「魍魎の匣」

テンポが非常に良く、最後まで息をもつかせずのエンターテインメントに仕上がっていました。昭和二十年代を再現したオープンセットは圧巻。姑獲鳥の時は、坂といい医院といい、ハリボテ感が抜けなかったからなあ。美馬坂研究所もなにげに凄かった。テーマ曲(東京事変の曲じゃなくて、その前にかかる曲。サントラの「魍魎の匣」)も耳に残るいい曲です。
姿勢も恰幅も滑舌もいい関君とか、回る京極堂とか、珍しいものもいろいろ見られたし(笑)。敦っちゃんはチャーミングだし、クドカンはコートを着た細いシルエットがイメージぴったり。鳥口君は原作ではたしかもっと、撮影機材を担いで歩く がたいのいい男なんだけど、しゃべりっぷりはいかにもって感じでハマってましたね。柄本っちゃんも上手いなあ。

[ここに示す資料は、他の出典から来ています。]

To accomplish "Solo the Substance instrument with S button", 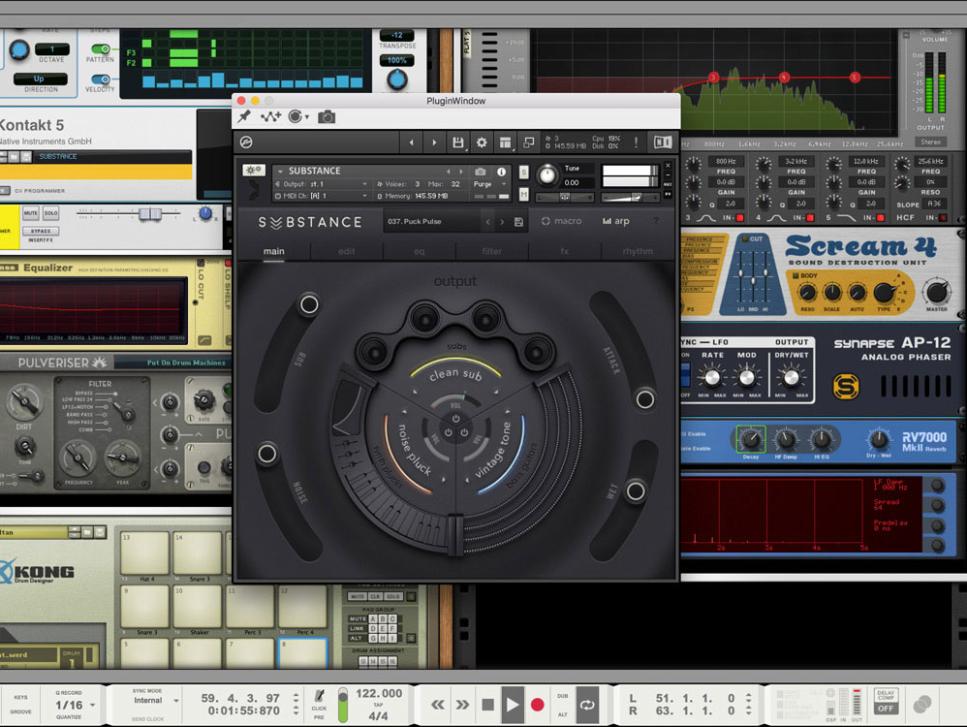I will click(525, 171).
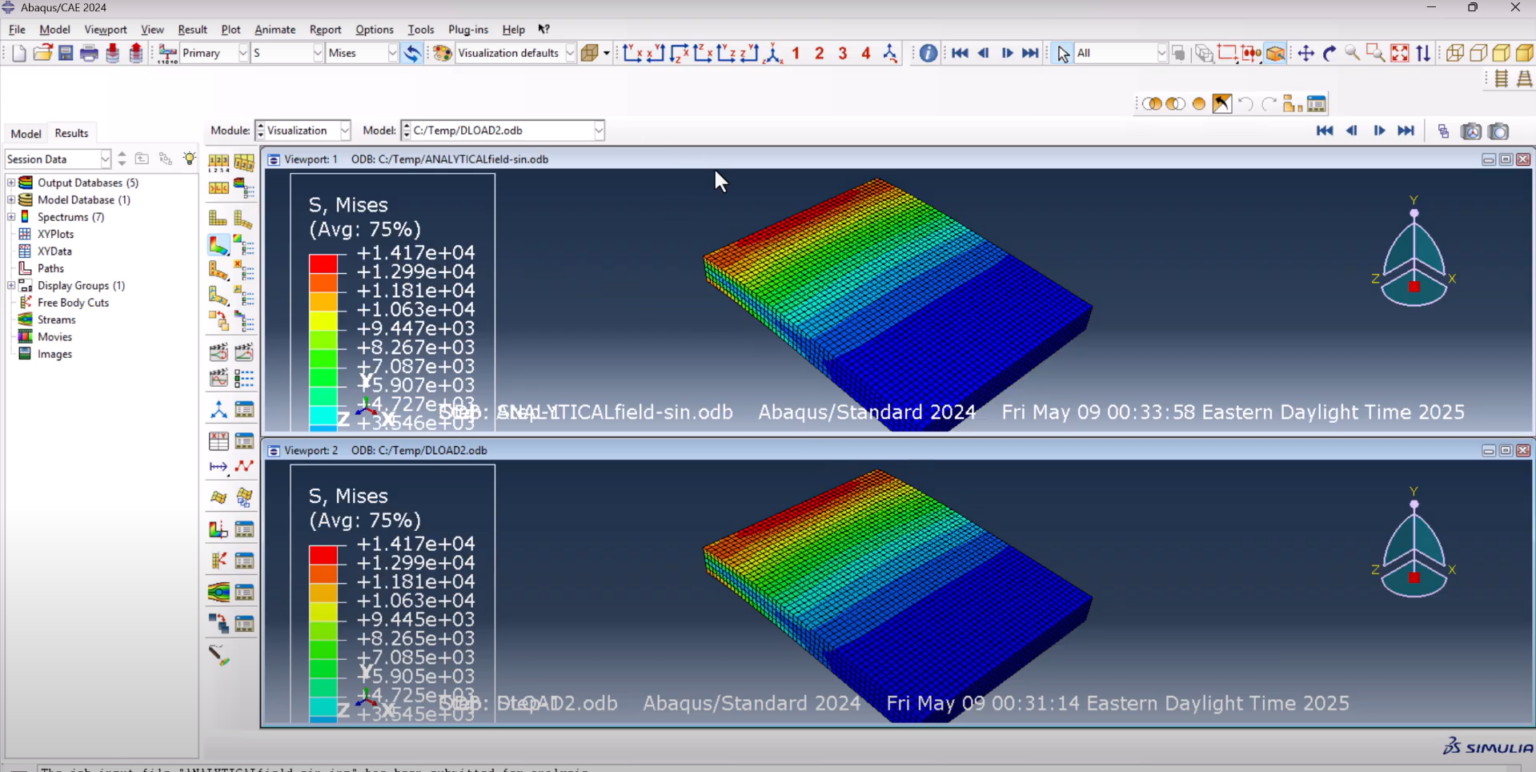Click the Magnify View zoom icon
Viewport: 1536px width, 772px height.
(1351, 53)
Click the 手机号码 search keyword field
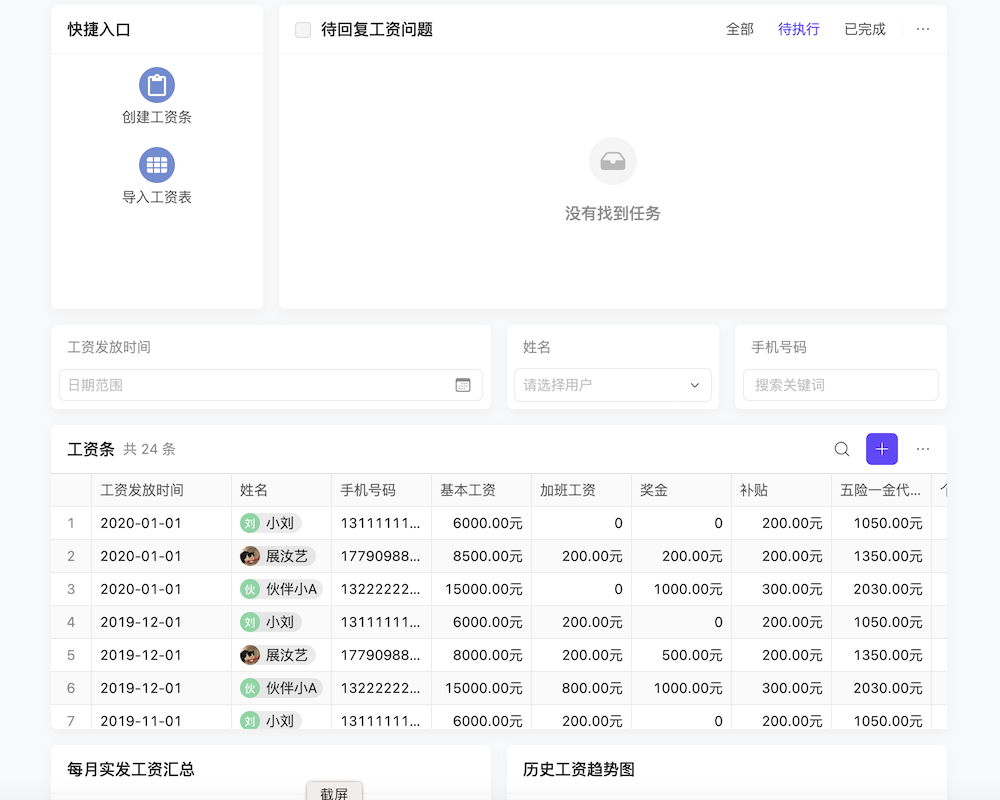1000x800 pixels. (x=840, y=385)
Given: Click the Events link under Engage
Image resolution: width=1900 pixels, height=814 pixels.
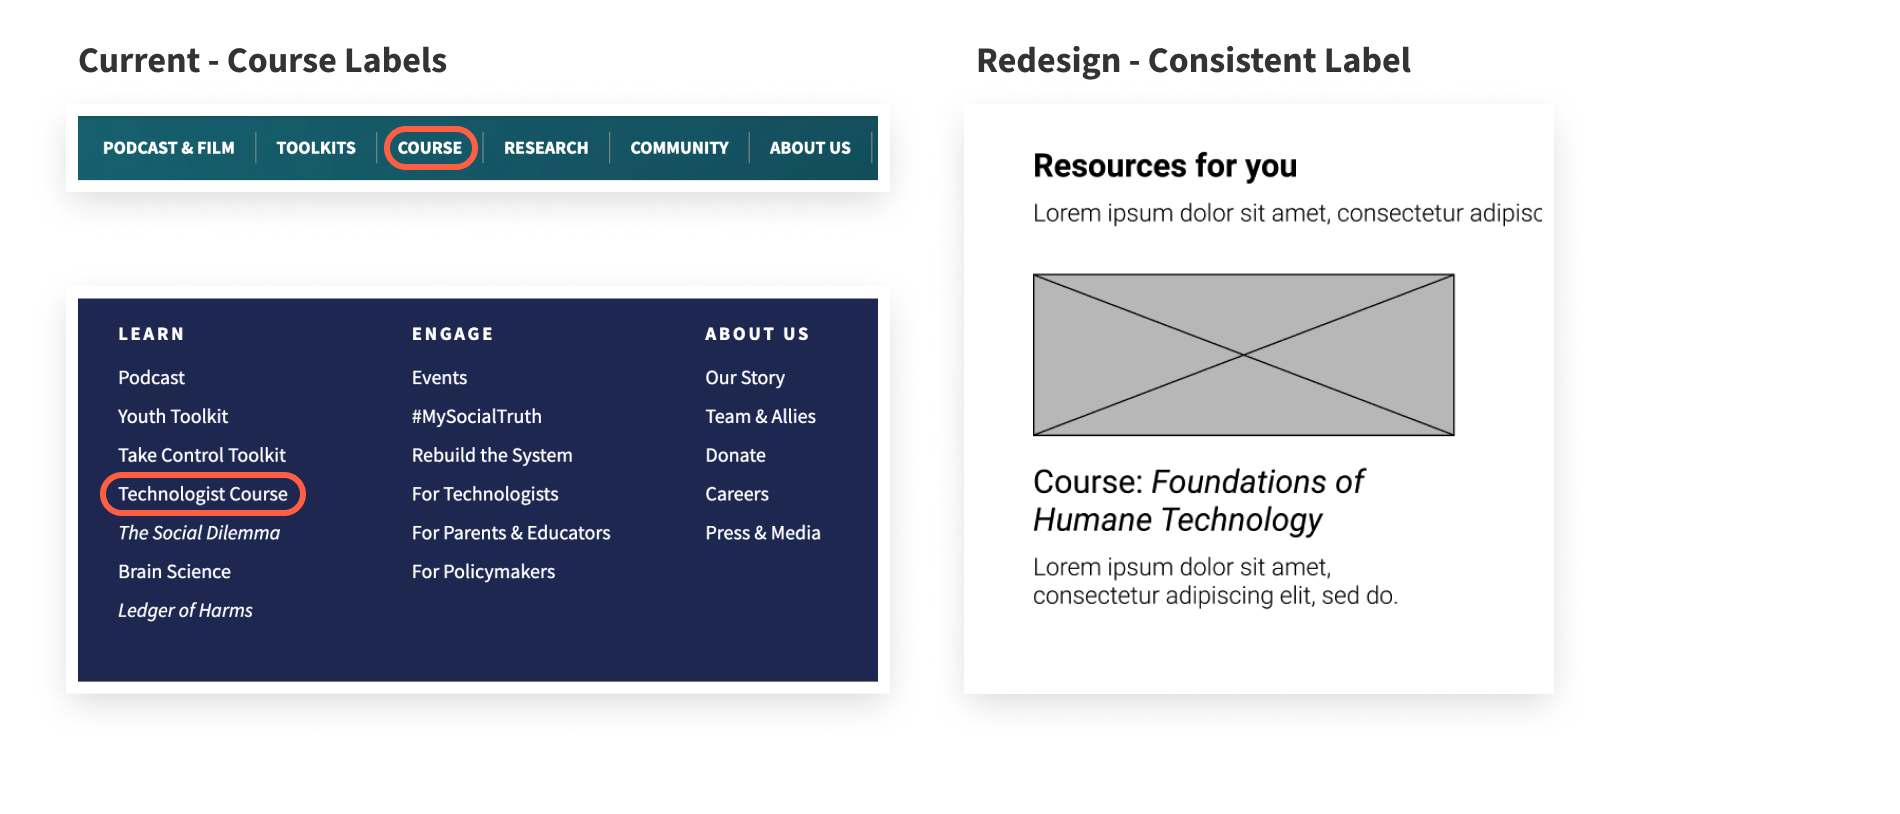Looking at the screenshot, I should [x=439, y=378].
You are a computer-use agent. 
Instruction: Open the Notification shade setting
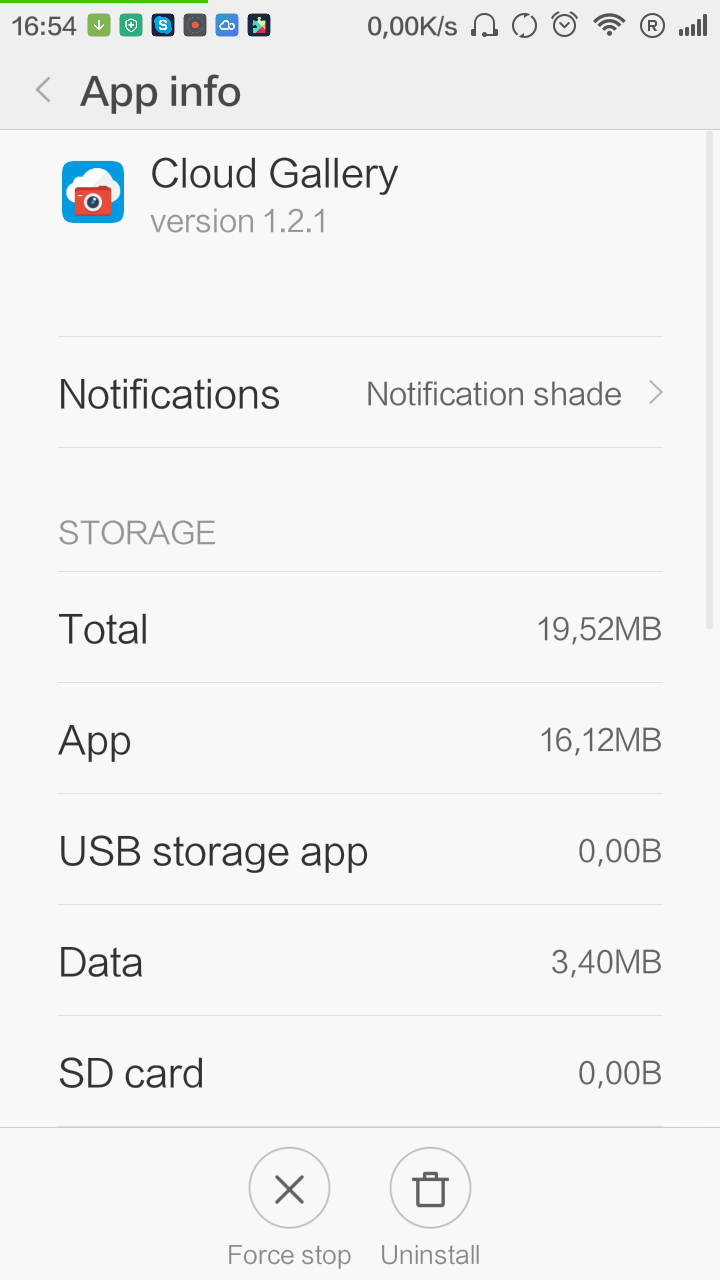pyautogui.click(x=494, y=394)
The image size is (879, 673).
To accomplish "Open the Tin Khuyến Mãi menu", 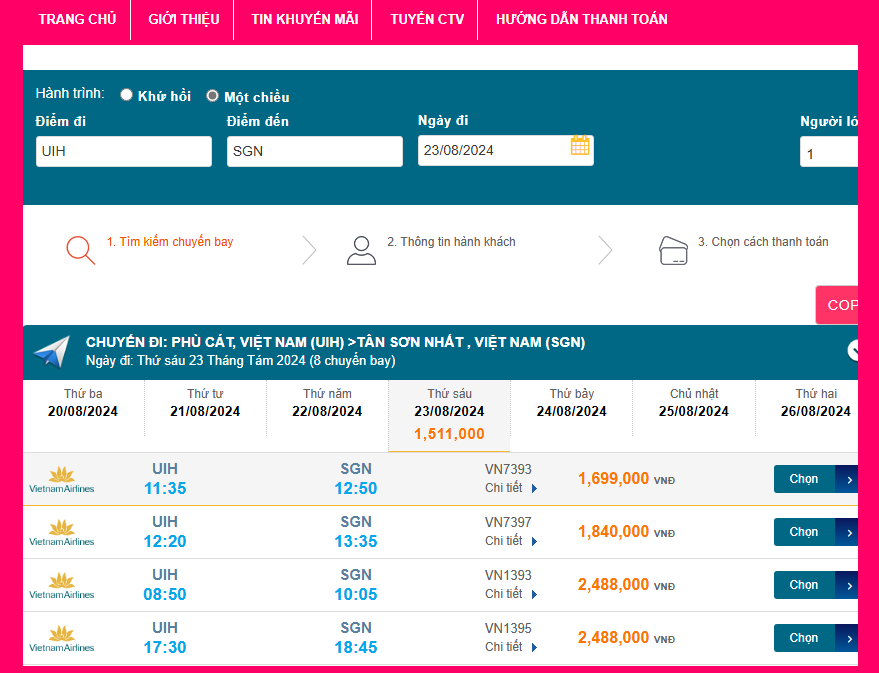I will click(x=304, y=19).
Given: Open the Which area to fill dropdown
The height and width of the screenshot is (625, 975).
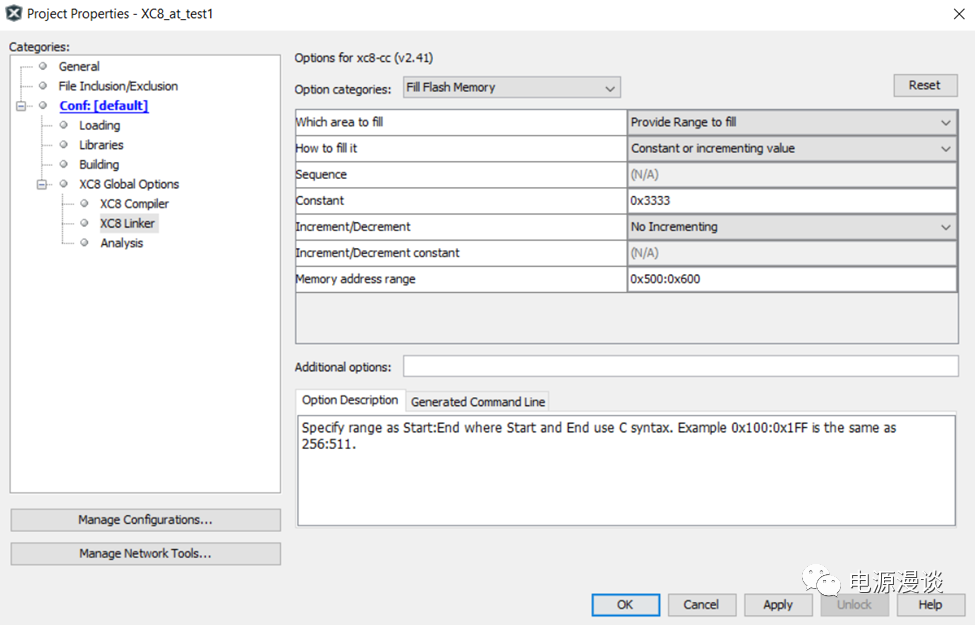Looking at the screenshot, I should (791, 122).

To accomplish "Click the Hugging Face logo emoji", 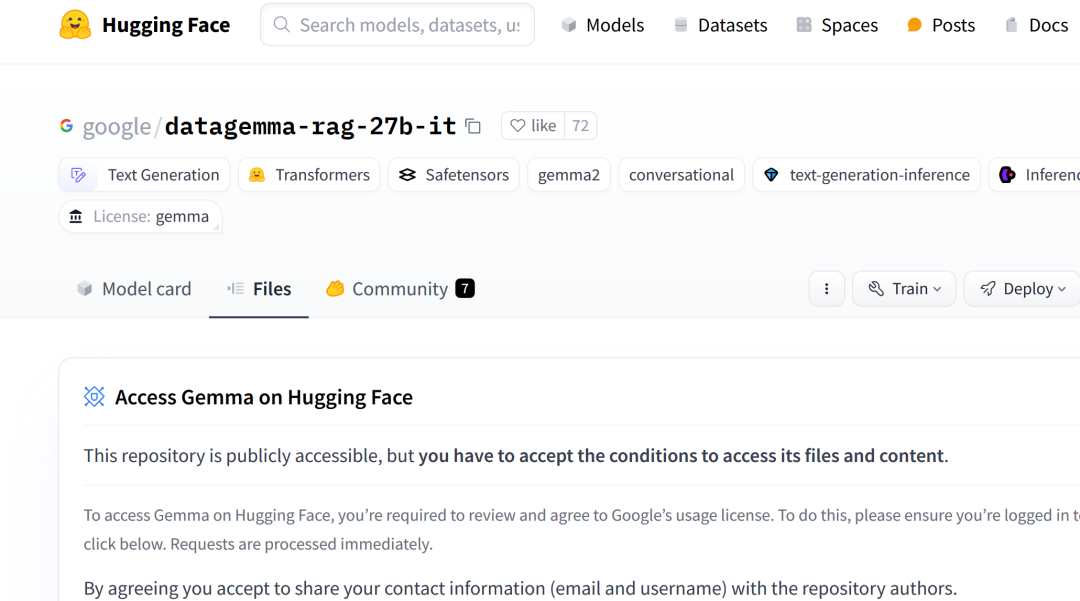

ただ、私にとっての『魍魎の匣』は木場修の物語なので、それがばっさり削られたのは予想通りとはいえ、なんだかなあと。宮迫君はちゃんとがんばって演じてるんだけど、描かれ方がどうにもおざなりというか、箱に入ったり出たりの行動が意味不明。ま、あの原作をそのまま映画にしたら二時間に収まりませんからね。加菜子と頼子の絡みなんかも、詳しくは原作を読んでね、と。
あと。アレはやっぱり、みっしりしてほしかった。